Use these psych tricks to turn negative thoughts on their head and unlock your winning mindset. Failure is no longer an option.
Stop trying to multitask: Your brain is designed to focus on one activity at a time. Working through your ideas for the morning meeting on the treadmill is all well and good, but if your goal is performance, and not relaxation, you need to pay attention.
Did I really earn a tick: Forget your to-do list, excellence should be your end goal. Write: ‘I will push myself for another kilometer after the pain barrier,’ or ‘find two more reps after failure.’ When you achieve it, tick it off a list. ‘Good enough’ isn’t enough.
Success is sure if I endure: ‘Our biggest excuse for not signing up for races and challenges is anxiety about the event itself. But your performance is dictated by the weeks of consistent effort, not just what happens on the big day,’ says Mark Beaumont, record-breaking cyclist. Commit to training and finish-line glory will duly follow.
Health is a must: Training isn’t a selfish use of your time. Your wealth, job, family and happiness all depend on your well-being. Exercise isn’t a luxury, it’s a necessity. Treat training as integral to the rest of your ambitions and you’ll be less likely to cut it from your schedule.
Name the pain: Negative emotions release the stress hormone cortisol, which can increase fat storage. By labeling the feeling, you can reduce the intensity of it and refocus on your goals. Do you feel angry? Fine. Recognise this and channel the emotion into your workout.
I am a chooser: Avoid categorising yourself as either a winner or a loser. Instead you should think of yourself as a chooser. The word affirms that you alone are the master of your destiny. If you’re flagging at the gym, remember that you made the choice to get fitter. What’s more, should you decide to quit, you’ve made the choice to deny yourself your goal.

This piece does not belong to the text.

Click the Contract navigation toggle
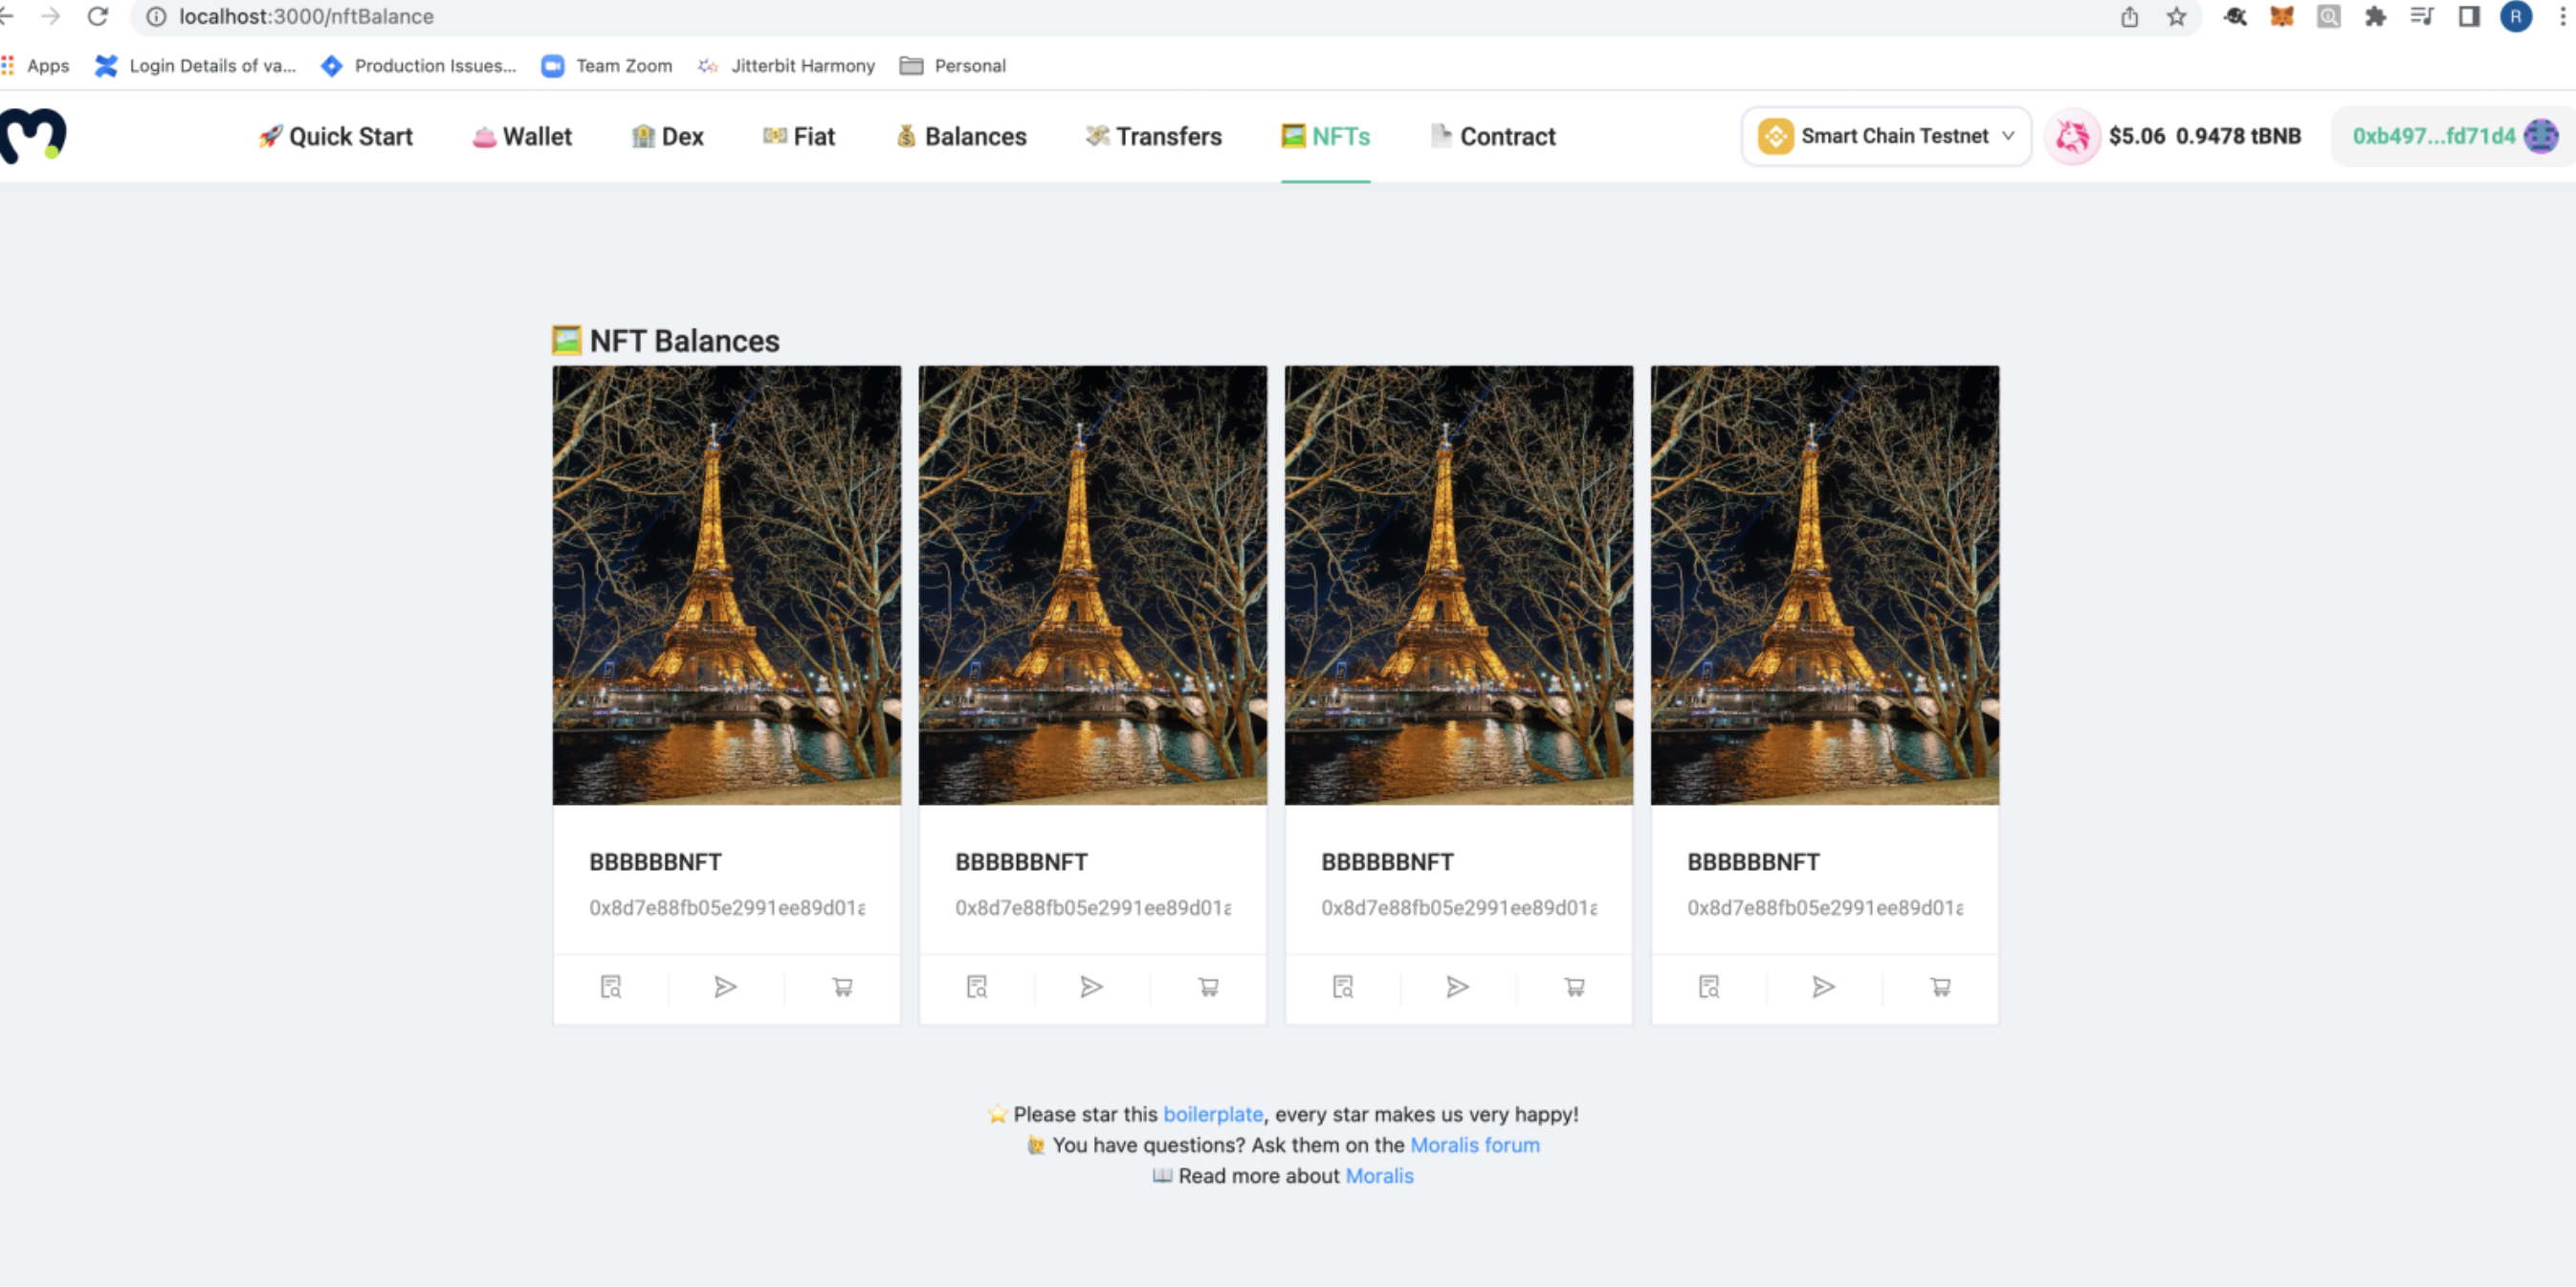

Get your revenge: Remember that teacher that said you’d never amount to anything? Or the ex who humiliated you? Revenge can be a great tool. But you don’t have to set out to hunt down your adversary; remember them, then rise above them.
So what if I couldn’t: Bear with us here: Imagine yourself in a wheelchair. Consider the loss you would feel if you weren’t able to exercise. Awareness of your good fortune helps you pit more into your training.
Everything is my fault: You have a choice, be excellent or make excuses, you can’t do both. Champions take ownership of their training. Instead of complaining about the weather of bad luck, they look for ways to deal with it. It’s not the situation that counts, but the way you react to it.